Requirement: Below are some records; print every one of them exactly.

┌─ Source material

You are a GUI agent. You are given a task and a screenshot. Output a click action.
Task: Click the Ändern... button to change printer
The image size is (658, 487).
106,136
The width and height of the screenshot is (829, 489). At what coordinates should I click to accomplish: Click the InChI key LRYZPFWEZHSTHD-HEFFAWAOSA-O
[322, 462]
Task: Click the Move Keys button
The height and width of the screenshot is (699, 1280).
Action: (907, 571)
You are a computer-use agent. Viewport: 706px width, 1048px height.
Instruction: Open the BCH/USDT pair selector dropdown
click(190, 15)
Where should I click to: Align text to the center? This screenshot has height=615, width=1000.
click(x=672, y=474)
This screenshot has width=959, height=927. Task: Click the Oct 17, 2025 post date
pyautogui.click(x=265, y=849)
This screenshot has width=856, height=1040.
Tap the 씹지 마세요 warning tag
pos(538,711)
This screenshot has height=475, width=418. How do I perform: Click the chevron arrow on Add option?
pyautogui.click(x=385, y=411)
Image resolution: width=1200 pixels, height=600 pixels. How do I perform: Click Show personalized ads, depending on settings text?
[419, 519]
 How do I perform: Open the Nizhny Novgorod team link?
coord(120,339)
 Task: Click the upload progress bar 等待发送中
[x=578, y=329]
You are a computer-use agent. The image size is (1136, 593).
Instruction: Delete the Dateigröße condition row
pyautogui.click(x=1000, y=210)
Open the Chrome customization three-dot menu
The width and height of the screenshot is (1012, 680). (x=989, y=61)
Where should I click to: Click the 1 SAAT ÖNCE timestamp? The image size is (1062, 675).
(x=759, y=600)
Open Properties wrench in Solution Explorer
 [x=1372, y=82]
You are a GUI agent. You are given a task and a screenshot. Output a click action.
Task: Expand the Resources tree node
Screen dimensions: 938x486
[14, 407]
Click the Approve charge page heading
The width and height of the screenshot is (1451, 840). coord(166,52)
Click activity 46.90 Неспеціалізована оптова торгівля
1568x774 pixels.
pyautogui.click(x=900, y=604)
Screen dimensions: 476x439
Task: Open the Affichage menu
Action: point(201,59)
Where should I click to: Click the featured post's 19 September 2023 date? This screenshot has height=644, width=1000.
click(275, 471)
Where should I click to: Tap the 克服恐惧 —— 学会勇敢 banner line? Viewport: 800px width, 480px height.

└─

Solution for this task:
You are a GUI agent. You are given a task and a screenshot. Output a click action.
Task: Click the Ändern... button to change printer
The image size is (658, 487).
106,136
The width and height of the screenshot is (829, 489). At what coordinates should I click to accomplish: Click the InChI key LRYZPFWEZHSTHD-HEFFAWAOSA-O
[322, 462]
Task: Click the Move Keys button
The height and width of the screenshot is (699, 1280).
Action: (907, 571)
You are a computer-use agent. Viewport: 706px width, 1048px height.
Instruction: Open the BCH/USDT pair selector dropdown
click(190, 15)
Where should I click to: Align text to the center? This screenshot has height=615, width=1000.
click(x=672, y=474)
This screenshot has width=959, height=927. Task: Click the Oct 17, 2025 post date
pyautogui.click(x=265, y=849)
This screenshot has width=856, height=1040.
Tap the 씹지 마세요 warning tag
pos(538,711)
This screenshot has height=475, width=418. How do I perform: Click the chevron arrow on Add option?
pyautogui.click(x=385, y=411)
Image resolution: width=1200 pixels, height=600 pixels. How do I perform: Click Show personalized ads, depending on settings text?
[419, 519]
 How do I perform: Open the Nizhny Novgorod team link?
coord(120,339)
 Task: Click the upload progress bar 等待发送中
[x=578, y=329]
You are a computer-use agent. The image size is (1136, 593).
Instruction: Delete the Dateigröße condition row
pyautogui.click(x=1000, y=210)
Open the Chrome customization three-dot menu
The width and height of the screenshot is (1012, 680). (x=989, y=61)
Where should I click to: Click the 1 SAAT ÖNCE timestamp? The image size is (1062, 675).
(x=759, y=600)
Open Properties wrench in Solution Explorer
 [x=1372, y=82]
You are a GUI agent. You are given a task and a screenshot. Output a click action.
Task: Expand the Resources tree node
Screen dimensions: 938x486
[14, 407]
Click the Approve charge page heading
The width and height of the screenshot is (1451, 840). coord(166,52)
Click activity 46.90 Неспеціалізована оптова торгівля
1568x774 pixels.
pyautogui.click(x=900, y=604)
Screen dimensions: 476x439
Task: Open the Affichage menu
Action: point(201,59)
Where should I click to: Click the featured post's 19 September 2023 date? This screenshot has height=644, width=1000.
click(275, 471)
Where should I click to: Tap the 克服恐惧 —— 学会勇敢 banner line? Viewport: 800px width, 480px height.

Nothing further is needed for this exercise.